If you are going to decriminalize, why "except amphetamines"? You are going to decrim coke but not crank? There is speed and then there is speed. Meth is one of the most destructive drugs, but many a grad student has been able to cope with heavy assignments "with a little help from his friends." I can think of medical reasons not to ease access to amphetamines, but the same applies to coke. Are you going to include smack among the "okay" drugs? Why not advocate opium dens? Nobody ever got HIV from smoking opium. Sorry to focus on this particular issue, but you see how murky this "let's just make it legal" argument can get. On medical MJ, the cat is out of the bag. Maybe our GDP will see an uptick (in some states) as it gets further out.
Frank T.

Frank T.

Speed Kills

If you're not a criminal before abusing meth, you will be after. Just ask someone who had to clean the brains out of the louvered doors after two strung out speed freaks got into an argument over the take from an armed robbery and one shot the other through the head.

It's a new ball game.

High unemployment with high household debt levels it's very hard to see how consumer spending will drive a recovery.

And add to that the fact that foreclosures are not stopping and negative equity is still a problem it's hard to see how consumer confidence picks up enough to buy.

As for the stock market - it's the wall of liquidity searching for a place to invest.

RebelCapitalist.com - Financial Information for the Rest of Us.

Consumer Credit

Here a couple of graphs provided by Karl Denniger that further support your position.

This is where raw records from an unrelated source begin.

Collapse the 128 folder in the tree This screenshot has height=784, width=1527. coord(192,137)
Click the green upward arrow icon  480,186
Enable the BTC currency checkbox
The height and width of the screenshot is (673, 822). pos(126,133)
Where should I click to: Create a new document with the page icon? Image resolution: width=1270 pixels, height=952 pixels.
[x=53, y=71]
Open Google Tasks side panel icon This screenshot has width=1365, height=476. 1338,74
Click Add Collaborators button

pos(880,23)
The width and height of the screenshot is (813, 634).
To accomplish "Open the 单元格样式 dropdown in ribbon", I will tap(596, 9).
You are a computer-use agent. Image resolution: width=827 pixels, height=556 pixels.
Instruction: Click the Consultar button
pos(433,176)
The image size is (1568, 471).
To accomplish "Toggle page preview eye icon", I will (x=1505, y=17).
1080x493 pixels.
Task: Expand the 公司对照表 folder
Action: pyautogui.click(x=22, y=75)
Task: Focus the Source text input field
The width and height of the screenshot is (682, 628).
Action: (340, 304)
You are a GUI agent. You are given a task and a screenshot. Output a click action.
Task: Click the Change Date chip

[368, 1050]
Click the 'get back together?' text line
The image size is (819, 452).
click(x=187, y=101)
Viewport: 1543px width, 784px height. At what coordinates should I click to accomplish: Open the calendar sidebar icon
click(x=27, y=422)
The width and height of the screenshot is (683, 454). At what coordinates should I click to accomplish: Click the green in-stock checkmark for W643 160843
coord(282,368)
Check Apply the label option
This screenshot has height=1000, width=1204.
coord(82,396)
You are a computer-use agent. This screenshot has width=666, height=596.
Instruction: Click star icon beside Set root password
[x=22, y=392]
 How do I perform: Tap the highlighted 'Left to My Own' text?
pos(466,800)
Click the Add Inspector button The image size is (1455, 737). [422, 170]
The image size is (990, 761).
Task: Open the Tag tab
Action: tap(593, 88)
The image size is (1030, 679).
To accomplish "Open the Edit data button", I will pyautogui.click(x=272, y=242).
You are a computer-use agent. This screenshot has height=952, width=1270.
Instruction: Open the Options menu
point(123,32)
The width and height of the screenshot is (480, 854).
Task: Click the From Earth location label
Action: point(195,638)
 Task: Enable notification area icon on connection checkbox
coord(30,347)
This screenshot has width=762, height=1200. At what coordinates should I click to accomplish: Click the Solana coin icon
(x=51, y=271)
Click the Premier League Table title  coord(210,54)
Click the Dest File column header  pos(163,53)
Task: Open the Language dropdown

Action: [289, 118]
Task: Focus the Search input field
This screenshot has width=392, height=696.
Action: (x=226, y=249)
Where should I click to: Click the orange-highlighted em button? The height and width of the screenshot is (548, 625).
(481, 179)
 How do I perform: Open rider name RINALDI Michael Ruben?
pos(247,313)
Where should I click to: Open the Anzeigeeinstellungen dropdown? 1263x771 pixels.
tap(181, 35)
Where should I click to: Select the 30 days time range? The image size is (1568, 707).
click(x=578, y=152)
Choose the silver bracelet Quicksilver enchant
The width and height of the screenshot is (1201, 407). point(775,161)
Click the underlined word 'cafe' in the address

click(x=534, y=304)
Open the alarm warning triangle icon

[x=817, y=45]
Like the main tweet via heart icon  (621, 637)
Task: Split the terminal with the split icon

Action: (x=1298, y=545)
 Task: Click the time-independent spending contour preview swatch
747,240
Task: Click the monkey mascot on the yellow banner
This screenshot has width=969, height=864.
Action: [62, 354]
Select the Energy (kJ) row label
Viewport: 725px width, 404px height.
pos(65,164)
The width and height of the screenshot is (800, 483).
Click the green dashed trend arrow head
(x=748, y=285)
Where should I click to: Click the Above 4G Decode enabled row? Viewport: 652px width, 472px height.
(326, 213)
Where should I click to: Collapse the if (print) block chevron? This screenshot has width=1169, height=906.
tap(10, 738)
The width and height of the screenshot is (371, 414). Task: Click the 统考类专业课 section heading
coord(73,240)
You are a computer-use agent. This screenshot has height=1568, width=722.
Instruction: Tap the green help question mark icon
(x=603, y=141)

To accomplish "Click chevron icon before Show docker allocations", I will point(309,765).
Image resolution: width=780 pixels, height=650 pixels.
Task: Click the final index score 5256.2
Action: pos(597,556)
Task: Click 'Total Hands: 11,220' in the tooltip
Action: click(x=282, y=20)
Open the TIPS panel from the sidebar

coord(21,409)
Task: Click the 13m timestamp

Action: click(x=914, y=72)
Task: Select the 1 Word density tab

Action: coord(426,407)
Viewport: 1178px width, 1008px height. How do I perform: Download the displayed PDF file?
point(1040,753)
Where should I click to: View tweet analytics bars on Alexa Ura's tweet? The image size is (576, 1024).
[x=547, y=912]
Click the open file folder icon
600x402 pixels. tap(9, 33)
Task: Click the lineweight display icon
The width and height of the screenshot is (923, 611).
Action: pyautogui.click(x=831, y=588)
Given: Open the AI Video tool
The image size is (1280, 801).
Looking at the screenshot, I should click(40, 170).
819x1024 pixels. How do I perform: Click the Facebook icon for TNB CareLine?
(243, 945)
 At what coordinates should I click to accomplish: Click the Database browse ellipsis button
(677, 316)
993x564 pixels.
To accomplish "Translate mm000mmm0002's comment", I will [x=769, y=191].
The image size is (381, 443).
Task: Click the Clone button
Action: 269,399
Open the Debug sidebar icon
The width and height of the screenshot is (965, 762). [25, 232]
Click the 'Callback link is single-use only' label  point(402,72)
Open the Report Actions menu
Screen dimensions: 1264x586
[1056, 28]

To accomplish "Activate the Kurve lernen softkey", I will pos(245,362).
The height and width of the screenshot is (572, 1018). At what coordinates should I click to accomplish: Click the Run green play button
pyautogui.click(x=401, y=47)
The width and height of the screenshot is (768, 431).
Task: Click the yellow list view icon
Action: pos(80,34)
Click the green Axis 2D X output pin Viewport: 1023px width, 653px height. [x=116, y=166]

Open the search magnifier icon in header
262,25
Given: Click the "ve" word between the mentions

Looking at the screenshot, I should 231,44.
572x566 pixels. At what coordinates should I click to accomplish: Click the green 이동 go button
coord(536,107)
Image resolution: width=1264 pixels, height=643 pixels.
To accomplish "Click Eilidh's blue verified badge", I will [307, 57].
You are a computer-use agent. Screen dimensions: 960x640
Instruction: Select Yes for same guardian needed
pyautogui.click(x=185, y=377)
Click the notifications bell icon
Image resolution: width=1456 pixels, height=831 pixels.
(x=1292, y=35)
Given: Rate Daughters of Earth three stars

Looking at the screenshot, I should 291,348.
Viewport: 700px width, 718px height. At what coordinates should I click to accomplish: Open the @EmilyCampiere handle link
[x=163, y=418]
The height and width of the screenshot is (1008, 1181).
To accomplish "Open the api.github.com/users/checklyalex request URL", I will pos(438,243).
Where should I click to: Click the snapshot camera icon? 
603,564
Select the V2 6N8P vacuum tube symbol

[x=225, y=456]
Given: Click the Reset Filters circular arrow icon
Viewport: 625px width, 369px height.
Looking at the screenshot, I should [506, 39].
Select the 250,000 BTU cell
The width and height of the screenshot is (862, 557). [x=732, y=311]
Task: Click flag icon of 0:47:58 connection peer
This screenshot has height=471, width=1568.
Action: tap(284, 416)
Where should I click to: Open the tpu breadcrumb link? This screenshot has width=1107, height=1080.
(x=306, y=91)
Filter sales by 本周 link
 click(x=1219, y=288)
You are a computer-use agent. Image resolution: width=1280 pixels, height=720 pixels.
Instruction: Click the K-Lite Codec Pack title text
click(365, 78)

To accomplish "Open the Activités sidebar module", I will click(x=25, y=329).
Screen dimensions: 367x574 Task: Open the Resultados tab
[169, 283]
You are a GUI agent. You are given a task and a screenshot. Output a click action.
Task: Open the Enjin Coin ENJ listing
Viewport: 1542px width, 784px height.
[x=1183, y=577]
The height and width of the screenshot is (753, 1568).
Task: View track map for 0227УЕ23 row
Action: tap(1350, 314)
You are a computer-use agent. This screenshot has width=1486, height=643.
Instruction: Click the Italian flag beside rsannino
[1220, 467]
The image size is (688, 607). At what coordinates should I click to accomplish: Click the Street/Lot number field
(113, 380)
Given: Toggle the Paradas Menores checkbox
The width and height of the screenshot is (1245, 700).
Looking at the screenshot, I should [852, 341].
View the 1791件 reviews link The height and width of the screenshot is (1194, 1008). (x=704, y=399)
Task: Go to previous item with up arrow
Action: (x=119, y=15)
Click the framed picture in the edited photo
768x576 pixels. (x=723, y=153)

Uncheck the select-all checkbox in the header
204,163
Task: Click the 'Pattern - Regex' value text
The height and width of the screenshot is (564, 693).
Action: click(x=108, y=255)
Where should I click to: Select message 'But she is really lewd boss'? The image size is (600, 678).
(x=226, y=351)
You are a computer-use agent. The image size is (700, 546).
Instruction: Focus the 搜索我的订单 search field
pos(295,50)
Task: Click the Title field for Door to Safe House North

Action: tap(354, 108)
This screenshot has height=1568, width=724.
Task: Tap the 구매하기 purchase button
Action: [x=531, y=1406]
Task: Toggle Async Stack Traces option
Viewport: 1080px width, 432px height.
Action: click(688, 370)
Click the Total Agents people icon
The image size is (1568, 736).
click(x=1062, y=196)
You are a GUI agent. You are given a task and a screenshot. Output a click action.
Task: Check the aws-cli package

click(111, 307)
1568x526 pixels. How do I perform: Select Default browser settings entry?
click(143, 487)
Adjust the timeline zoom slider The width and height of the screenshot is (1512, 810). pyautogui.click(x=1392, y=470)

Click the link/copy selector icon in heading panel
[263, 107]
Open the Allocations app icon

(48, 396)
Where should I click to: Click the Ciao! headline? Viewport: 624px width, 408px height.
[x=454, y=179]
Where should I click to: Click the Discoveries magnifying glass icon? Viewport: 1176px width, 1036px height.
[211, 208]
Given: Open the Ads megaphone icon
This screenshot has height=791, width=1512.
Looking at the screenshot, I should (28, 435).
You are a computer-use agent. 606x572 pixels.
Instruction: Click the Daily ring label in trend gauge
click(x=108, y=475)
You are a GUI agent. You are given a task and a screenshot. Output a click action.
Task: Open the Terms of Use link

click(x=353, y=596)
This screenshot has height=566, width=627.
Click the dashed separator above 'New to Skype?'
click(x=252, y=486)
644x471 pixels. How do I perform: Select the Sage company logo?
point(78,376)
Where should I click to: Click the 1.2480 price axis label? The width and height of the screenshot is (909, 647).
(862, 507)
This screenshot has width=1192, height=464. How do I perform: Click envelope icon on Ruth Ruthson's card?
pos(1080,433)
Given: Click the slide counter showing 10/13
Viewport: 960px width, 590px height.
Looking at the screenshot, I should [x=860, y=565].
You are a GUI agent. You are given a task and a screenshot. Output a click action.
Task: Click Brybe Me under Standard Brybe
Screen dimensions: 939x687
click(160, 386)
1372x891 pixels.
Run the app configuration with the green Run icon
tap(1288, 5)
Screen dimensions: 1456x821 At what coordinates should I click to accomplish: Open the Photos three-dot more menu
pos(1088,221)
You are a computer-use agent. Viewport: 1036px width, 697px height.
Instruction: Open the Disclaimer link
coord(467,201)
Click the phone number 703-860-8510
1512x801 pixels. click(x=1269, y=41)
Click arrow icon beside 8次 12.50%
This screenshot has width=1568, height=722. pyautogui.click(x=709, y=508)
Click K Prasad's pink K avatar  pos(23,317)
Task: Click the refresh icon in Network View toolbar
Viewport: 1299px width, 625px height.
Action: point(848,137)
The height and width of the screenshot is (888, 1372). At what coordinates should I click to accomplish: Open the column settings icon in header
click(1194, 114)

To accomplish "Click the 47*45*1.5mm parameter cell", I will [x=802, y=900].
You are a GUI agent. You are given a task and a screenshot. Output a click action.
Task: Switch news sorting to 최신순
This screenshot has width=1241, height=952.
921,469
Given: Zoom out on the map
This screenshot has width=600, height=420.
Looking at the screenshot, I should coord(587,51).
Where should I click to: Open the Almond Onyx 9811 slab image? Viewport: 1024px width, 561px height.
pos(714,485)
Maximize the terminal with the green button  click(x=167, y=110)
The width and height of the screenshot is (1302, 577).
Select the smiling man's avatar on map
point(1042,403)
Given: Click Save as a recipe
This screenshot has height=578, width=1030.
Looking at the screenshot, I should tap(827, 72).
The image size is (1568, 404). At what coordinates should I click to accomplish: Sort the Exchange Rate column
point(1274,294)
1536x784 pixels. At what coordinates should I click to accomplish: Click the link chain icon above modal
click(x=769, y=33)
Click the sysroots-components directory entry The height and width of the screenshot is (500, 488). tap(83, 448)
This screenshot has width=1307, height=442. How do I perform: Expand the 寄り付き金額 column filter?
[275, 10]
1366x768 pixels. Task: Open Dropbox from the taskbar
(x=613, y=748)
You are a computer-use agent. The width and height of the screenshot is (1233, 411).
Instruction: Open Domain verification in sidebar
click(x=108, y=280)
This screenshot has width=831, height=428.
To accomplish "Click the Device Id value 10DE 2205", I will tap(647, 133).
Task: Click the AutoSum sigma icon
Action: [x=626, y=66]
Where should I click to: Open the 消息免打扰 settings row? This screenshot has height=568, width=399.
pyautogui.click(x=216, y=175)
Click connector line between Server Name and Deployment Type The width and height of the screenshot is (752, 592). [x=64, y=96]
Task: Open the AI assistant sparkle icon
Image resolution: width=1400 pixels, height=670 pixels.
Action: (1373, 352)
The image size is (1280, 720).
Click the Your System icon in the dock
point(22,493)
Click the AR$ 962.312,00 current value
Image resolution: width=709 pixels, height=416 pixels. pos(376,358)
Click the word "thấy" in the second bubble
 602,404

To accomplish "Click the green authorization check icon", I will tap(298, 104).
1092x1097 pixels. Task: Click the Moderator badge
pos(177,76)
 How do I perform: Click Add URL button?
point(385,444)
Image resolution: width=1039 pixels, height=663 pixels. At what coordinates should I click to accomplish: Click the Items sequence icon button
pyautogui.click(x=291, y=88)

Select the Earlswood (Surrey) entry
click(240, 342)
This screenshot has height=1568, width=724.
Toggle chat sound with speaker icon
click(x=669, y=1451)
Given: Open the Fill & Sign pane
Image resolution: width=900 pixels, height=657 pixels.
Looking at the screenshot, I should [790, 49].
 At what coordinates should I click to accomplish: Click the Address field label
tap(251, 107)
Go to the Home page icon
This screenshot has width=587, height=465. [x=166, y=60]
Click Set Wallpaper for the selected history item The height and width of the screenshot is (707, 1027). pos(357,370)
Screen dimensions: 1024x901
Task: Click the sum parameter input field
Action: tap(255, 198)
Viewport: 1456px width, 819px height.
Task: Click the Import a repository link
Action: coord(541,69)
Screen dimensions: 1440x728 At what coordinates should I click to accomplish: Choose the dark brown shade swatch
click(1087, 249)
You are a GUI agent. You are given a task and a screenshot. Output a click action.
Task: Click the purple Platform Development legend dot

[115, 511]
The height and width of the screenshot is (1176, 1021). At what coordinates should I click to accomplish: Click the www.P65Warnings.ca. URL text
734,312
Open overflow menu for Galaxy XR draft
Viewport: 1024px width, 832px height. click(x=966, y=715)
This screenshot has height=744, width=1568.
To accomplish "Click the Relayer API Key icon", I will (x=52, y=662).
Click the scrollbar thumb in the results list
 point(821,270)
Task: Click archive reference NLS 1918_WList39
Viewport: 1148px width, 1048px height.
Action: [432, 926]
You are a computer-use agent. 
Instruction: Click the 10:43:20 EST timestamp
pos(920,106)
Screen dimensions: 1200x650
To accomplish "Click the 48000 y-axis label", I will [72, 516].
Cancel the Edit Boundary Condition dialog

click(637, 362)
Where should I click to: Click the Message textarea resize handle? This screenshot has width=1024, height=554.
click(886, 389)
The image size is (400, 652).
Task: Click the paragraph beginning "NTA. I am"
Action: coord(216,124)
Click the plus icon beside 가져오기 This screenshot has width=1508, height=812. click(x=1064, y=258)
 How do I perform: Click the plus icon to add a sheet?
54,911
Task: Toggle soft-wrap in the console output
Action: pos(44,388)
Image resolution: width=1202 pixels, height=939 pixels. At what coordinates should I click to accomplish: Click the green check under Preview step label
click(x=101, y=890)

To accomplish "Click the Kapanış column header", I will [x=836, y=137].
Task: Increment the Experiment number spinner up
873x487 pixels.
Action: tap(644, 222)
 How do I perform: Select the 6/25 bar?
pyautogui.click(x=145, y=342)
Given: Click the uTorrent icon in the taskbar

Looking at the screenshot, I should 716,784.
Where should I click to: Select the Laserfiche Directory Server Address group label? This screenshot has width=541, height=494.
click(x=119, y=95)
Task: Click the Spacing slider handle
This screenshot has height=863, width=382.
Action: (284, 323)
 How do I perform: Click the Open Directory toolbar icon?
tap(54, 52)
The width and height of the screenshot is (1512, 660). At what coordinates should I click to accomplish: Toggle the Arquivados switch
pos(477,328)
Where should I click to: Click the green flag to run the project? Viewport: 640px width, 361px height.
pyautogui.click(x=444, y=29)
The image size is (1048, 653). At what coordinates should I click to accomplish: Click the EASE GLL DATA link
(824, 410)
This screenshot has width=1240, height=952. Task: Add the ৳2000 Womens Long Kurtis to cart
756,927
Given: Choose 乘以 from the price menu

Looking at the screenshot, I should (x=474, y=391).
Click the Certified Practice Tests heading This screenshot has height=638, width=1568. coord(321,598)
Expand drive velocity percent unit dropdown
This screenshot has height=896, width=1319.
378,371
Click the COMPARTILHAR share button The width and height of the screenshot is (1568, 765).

First, the a shorter historical view:

And then, a longer range view:

His comments are right on as well.

We are a credit-based system, as are all modern monetary systems. No meaningful economic recovery can or will occur until the consumer has purged his balance sheet of the inappropriate debt he has and is once again able to earn and borrow.

If we supposedly exited the recession on or before September, it sure isn't apparent in this report. You can put a fork in that line of garbage - it's done.

As many commenters here have so frequently stated, we are playing a game of "extend and pretend". But the "engine of growth", the American consumer (a.k.a., the average hard working, god fearing citizen) is the only recognizable victim of the Great Government and Wall Street Fraud of the 21st Century.

Japan, Japan, Japan, Japan,

Japan, Japan, Japan, Japan, and Japan.

The economy will never recover as long as the population is overleveraged. Wages need to go up or debt levels need to go down (a lot). Won't happen any other way.

I would go with both simultaneously

So sayeth you, Jean-Baptiste Say, Ravi Batra, and every real economist with a functioning brain!


Don't forget that, on top of everything else, credit card companies are jacking up interest rates. Once I pay the new minimums, there's a lot less to spend. If all these corporations are borrowing money at near zero, why am I paying 30%? These fools are just driving more nails into the coffin.


And they are jacking up interest rates as Congress is attempting to pass a credit rate limitation bill, so the sociopathic corporate america jumps the gun on the matter!

It's all about disassembling the American economy.

American Consumers are Rational After all

I guess this just means that American Consumers are rational after all, unlike bankers, so there is hope after all! Who can blame the consumers for repairing their balance sheet when unemployment is double digit??